You enter long at £15.85 with a stop at £15.65. Price bounces to £16.00 and you're up slightly. But then selling pressure returns. Price falls to £15.40. You're stopped out for a £0.45 loss.

Why did it fail? Because ADX at 38 told you this was a strong downtrend, not a mean-reverting oscillation. The 50-day MA was falling at £16.10. A bounce to £16.00 wasn't "mean reversion"—it was relief selling followed by continuation of the downtrend. You should have skipped this trade entirely. High ADX = no mean reversion.

Example 3: AstraZeneca (AZN) – Avoiding the Whipsaw

AZN rallies from £108 to £115 over a week. Then it pulls back sharply one day, falling from £114 to £111 with RSI hitting 35. On the surface, this doesn't look oversold—RSI at 35 is only slightly weak. You consider buying but remember: RSI below 30 is your threshold for mean reversion. At 35, RSI isn't extreme enough. You stay out.

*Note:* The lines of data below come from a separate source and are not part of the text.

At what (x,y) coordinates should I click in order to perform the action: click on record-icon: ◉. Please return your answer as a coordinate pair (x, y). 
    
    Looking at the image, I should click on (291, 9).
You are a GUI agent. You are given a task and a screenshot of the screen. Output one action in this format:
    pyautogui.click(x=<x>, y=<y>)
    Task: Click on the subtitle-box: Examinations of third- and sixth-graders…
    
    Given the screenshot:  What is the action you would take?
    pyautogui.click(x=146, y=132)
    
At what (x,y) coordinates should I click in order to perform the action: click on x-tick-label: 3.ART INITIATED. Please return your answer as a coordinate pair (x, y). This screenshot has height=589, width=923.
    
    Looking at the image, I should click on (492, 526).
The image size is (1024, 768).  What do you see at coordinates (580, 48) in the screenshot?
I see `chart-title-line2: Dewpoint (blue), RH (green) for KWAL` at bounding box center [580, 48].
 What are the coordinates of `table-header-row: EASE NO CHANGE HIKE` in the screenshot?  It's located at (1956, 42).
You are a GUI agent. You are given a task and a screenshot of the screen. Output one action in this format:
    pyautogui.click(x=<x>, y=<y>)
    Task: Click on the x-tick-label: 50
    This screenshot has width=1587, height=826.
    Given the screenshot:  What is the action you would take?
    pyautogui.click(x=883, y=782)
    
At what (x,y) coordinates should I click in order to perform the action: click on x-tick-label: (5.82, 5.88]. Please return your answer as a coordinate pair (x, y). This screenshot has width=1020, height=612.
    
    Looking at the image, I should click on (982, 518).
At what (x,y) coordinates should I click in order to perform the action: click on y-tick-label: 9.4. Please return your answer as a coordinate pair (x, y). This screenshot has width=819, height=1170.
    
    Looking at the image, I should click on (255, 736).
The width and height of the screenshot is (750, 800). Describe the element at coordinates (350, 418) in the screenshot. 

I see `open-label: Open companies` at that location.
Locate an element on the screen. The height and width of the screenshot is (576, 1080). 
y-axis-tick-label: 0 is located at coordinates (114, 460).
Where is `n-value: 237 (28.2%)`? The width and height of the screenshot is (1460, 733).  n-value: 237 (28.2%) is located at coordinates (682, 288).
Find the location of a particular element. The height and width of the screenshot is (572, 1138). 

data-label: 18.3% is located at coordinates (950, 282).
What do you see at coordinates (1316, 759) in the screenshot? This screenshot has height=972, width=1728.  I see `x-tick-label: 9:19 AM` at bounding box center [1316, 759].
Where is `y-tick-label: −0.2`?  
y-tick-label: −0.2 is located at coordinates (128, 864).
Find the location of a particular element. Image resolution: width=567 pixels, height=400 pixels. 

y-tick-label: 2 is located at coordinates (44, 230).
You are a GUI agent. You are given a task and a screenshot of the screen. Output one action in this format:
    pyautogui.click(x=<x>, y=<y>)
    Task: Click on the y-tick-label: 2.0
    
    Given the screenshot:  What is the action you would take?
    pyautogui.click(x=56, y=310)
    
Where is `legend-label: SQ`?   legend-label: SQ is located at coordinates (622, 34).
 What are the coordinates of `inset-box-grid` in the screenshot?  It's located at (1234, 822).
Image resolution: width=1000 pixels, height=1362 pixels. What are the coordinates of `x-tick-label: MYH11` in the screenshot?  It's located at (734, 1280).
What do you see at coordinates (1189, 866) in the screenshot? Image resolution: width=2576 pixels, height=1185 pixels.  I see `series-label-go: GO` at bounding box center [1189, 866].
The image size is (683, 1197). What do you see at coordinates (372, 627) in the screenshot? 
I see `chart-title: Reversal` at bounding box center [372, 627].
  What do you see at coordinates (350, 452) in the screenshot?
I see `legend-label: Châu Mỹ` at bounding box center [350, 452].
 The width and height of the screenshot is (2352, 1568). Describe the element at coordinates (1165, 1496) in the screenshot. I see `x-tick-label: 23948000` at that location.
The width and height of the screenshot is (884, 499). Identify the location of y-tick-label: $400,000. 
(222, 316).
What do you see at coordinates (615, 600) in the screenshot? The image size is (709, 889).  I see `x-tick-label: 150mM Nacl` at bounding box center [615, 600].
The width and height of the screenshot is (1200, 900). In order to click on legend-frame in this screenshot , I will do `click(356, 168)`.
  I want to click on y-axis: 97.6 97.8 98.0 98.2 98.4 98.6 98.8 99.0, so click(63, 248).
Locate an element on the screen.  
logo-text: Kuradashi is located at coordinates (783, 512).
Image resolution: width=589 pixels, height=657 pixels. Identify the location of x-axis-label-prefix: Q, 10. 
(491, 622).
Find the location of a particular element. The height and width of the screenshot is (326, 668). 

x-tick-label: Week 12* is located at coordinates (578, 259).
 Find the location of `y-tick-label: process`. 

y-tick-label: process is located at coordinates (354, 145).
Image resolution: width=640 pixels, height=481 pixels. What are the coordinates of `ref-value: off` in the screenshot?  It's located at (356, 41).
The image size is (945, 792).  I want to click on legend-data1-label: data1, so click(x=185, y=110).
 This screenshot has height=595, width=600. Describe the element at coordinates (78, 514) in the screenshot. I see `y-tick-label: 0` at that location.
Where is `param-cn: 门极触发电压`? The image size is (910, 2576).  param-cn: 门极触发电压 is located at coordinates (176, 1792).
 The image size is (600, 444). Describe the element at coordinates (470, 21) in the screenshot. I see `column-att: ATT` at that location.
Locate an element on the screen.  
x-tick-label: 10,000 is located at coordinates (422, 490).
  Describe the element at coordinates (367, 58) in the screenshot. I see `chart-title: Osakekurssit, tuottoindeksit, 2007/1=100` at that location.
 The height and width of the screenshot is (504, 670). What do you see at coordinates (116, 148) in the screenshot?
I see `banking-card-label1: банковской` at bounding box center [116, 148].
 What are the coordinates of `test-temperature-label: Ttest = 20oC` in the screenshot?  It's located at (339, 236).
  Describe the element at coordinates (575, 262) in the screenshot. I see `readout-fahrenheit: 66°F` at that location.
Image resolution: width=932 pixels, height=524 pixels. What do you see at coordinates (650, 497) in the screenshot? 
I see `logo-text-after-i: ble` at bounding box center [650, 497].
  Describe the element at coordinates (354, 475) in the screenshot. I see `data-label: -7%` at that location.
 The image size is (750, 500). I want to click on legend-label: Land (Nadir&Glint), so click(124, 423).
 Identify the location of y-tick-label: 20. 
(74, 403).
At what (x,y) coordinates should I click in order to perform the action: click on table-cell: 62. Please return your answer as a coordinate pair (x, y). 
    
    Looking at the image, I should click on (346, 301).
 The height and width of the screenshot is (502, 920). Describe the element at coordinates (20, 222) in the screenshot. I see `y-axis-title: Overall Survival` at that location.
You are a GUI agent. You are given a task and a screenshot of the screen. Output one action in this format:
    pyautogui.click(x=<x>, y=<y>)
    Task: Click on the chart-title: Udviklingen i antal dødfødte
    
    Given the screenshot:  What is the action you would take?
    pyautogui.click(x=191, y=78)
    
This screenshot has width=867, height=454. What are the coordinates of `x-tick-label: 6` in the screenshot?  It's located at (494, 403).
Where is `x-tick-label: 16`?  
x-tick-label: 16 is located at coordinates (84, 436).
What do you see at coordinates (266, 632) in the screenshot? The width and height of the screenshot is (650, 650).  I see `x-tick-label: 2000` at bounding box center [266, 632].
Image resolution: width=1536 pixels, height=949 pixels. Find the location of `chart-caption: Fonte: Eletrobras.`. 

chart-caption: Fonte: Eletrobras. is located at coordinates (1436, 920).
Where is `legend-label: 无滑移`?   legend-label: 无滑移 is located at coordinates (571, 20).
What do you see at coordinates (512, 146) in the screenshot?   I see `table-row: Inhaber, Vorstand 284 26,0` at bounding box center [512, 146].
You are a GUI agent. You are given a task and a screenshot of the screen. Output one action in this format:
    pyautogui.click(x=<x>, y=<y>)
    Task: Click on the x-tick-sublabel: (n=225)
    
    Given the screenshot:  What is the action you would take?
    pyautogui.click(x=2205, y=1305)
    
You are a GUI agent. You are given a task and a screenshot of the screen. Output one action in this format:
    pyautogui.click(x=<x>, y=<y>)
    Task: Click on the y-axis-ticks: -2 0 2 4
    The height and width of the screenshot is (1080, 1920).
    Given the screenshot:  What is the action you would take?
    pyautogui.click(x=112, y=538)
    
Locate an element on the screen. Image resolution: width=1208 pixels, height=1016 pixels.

Good call. Price continues falling to £108 over the next two days. The pullback wasn't mean reverting; it was the start of a minor correction. By waiting for an actual oversold condition (RSI below 30), you avoided a whipsaw and preserved capital.

Summary

Mean reversion is a powerful tactic, but it's not a strategy. It works only in specific conditions: when price is oversold within a longer-term uptrend, when Bollinger Bands and RSI confirm the extreme, and when you have a bullish candlestick pattern for confirmation.

Use mean reversion only when ADX is moderate (20-35), not in strong trending conditions (ADX 35+). Combine oscillator extremes with candlestick patterns for entries. Keep stops tight because you're betting on a quick bounce, not a sustained move. Invalidate immediately if price breaks below your lower band or swing low.

Mean reversion is excellent for catching oversold bounces in uptrends and overbought pullbacks in downtrends. But it will destroy your account if you use it to fight strong trends or if you ignore ADX context. Master the conditions under which it works, and you'll have a valuable, profitable tactic in your trading arsenal.